● Entries taken from a collection:

· · ·

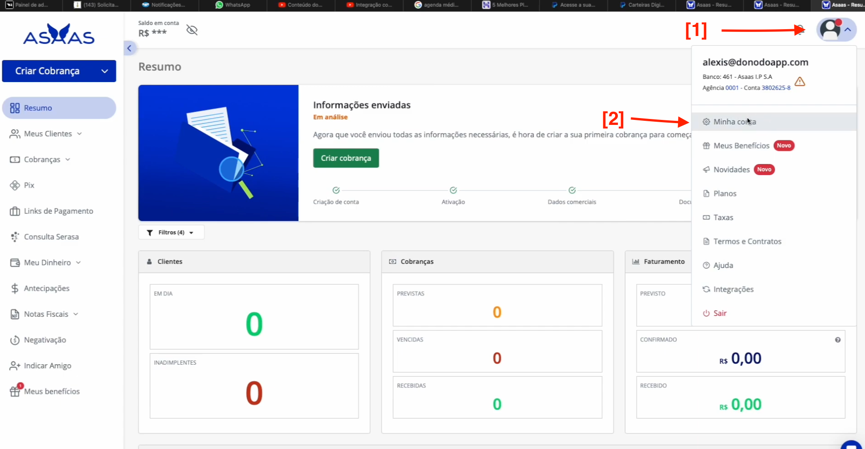The width and height of the screenshot is (865, 449).
Task: Open Links de Pagamento sidebar icon
Action: [15, 211]
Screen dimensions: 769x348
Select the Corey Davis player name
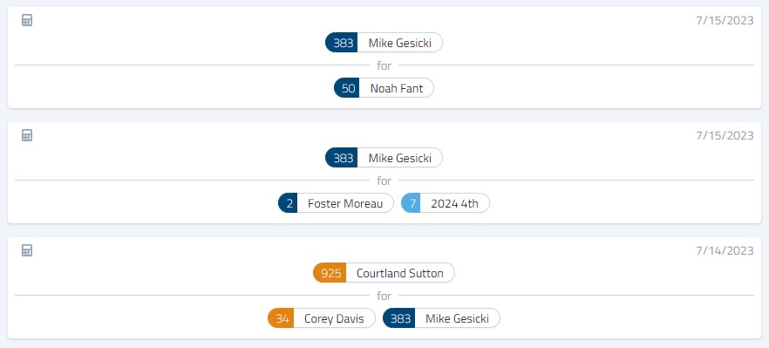pyautogui.click(x=334, y=318)
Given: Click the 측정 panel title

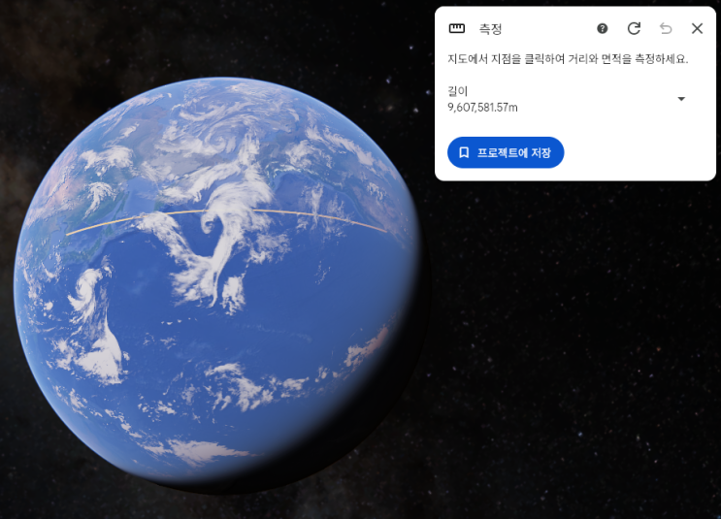Looking at the screenshot, I should [490, 29].
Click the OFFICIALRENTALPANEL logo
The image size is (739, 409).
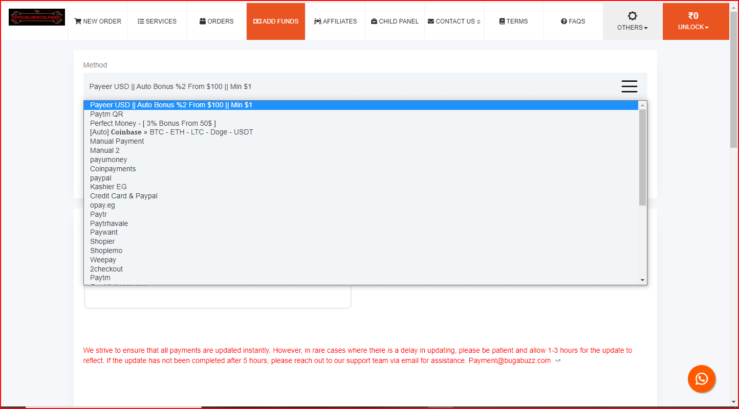click(36, 16)
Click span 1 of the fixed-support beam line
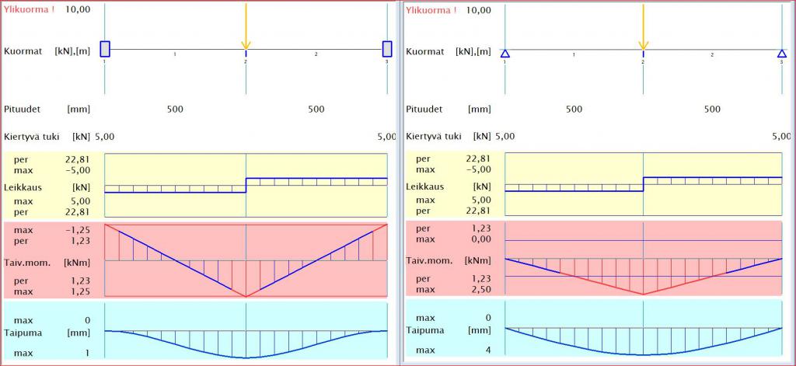The width and height of the screenshot is (796, 366). click(x=175, y=50)
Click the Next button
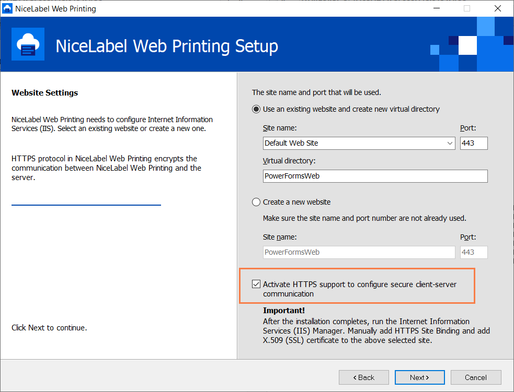The width and height of the screenshot is (514, 392). tap(419, 377)
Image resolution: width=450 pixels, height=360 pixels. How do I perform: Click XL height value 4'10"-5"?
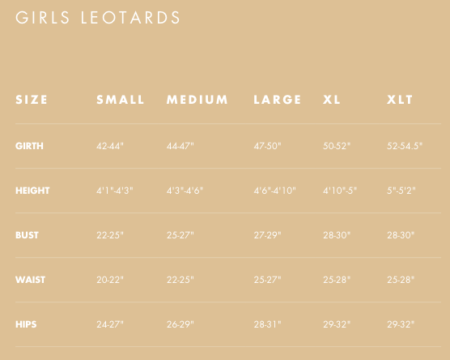coord(340,191)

· · ·

With the pictures excluded, the line containing "Image resolution: width=450" and every line after it through the end of the data above are to be transcribed exactly, and nothing more.

Image resolution: width=450 pixels, height=360 pixels. How do I perform: Click XL height value 4'10"-5"?
coord(340,191)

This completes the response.